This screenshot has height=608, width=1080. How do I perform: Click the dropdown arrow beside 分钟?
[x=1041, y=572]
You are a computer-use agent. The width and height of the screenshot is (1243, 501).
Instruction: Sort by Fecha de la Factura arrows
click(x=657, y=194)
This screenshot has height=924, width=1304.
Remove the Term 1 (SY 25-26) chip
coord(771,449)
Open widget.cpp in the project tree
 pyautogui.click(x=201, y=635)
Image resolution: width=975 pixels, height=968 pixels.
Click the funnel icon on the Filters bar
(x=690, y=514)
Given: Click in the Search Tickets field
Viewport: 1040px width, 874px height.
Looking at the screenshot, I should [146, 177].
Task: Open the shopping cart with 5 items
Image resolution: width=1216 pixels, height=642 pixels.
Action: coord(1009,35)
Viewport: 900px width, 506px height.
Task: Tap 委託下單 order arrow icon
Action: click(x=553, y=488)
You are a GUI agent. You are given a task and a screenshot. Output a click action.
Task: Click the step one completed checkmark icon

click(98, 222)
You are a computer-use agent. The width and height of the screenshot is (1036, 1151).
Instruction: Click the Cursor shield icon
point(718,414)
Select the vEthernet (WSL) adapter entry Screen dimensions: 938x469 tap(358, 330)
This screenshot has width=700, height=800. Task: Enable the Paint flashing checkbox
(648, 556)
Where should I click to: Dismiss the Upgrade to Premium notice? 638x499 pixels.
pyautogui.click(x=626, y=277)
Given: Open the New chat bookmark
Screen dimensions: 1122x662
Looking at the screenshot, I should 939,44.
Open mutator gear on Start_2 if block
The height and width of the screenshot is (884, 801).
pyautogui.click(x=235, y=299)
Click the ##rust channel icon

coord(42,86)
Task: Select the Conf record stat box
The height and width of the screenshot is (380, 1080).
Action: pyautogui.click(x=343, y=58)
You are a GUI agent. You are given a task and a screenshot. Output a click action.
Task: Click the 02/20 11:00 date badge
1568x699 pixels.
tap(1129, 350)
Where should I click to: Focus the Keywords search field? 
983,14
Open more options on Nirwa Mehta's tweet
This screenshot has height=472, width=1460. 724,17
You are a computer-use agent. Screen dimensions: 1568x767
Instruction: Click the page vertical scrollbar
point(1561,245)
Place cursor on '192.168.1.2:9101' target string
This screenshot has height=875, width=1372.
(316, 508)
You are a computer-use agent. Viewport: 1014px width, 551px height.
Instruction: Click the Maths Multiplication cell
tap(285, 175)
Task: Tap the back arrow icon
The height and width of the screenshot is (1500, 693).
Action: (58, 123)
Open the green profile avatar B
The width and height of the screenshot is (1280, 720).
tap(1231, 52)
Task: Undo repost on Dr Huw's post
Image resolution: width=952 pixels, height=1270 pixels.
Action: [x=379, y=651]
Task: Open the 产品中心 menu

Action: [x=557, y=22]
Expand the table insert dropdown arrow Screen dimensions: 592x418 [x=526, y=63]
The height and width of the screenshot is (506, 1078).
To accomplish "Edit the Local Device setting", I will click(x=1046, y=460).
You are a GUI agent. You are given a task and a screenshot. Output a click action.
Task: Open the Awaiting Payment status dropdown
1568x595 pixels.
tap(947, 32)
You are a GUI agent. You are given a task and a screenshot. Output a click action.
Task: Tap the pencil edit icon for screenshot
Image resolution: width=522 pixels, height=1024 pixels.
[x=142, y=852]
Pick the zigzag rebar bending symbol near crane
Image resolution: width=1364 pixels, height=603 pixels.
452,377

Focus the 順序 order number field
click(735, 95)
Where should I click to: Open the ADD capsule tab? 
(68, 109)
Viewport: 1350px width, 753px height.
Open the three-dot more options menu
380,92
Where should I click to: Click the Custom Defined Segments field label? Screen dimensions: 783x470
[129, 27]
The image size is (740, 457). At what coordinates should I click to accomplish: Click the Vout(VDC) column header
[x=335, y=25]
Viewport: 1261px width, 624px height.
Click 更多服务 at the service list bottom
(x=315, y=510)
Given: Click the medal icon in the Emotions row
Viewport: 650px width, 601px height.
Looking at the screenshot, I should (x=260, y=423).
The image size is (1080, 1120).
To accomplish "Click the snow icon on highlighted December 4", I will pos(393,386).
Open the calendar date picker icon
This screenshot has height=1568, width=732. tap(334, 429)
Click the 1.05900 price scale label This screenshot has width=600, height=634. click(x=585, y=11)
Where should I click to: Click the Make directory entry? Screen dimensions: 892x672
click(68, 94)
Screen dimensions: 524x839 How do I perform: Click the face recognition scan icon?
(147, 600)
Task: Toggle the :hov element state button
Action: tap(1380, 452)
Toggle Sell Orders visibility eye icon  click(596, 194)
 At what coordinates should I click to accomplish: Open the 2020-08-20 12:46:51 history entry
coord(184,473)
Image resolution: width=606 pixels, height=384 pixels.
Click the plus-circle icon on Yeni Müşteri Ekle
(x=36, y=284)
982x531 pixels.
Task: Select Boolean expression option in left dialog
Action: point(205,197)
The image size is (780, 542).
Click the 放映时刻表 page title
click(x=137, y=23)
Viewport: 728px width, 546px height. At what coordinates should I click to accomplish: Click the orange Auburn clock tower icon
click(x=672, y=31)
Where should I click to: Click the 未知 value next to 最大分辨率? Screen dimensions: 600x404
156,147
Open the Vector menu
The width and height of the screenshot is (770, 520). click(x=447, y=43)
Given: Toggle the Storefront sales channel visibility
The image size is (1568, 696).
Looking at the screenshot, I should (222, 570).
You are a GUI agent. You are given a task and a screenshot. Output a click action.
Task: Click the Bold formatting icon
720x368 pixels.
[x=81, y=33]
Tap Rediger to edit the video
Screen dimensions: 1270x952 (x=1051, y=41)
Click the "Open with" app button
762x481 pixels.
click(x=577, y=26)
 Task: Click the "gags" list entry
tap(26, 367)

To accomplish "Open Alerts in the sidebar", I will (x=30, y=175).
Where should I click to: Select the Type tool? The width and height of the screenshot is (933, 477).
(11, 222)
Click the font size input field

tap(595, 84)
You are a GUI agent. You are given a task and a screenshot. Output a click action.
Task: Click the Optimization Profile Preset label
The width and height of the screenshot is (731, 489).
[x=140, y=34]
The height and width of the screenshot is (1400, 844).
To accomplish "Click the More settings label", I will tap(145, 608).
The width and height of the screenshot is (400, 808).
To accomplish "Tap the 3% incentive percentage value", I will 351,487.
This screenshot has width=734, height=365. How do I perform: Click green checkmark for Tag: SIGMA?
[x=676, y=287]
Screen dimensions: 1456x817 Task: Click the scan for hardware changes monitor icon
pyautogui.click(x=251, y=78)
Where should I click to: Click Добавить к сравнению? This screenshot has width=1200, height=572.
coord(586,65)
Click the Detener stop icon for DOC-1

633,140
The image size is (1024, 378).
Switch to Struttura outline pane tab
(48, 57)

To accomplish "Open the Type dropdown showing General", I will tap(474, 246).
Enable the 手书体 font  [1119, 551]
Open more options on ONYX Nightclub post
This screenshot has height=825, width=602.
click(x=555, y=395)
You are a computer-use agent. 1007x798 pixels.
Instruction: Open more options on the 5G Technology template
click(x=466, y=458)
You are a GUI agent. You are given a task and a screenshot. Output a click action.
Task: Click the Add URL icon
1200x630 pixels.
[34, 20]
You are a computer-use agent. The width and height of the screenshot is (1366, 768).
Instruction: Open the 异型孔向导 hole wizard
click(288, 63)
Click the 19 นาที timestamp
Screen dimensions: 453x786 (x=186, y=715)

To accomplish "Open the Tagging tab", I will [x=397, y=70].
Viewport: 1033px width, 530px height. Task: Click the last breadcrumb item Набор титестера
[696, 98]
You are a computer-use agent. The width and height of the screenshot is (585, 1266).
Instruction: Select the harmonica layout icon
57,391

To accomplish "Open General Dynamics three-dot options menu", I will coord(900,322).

----------

> _EXERCISE GOAL_:
Print the material from the line containing "Screen dimensions: 524x839" to the line containing "click(x=137, y=23)", both included, reproducing each line exactly.

> _COMPLETE RESPONSE_:
Screen dimensions: 524x839 How do I perform: Click the face recognition scan icon?
(147, 600)
Task: Toggle the :hov element state button
Action: tap(1380, 452)
Toggle Sell Orders visibility eye icon  click(596, 194)
 At what coordinates should I click to accomplish: Open the 2020-08-20 12:46:51 history entry
coord(184,473)
Image resolution: width=606 pixels, height=384 pixels.
Click the plus-circle icon on Yeni Müşteri Ekle
(x=36, y=284)
982x531 pixels.
Task: Select Boolean expression option in left dialog
Action: point(205,197)
The image size is (780, 542).
Click the 放映时刻表 page title
click(x=137, y=23)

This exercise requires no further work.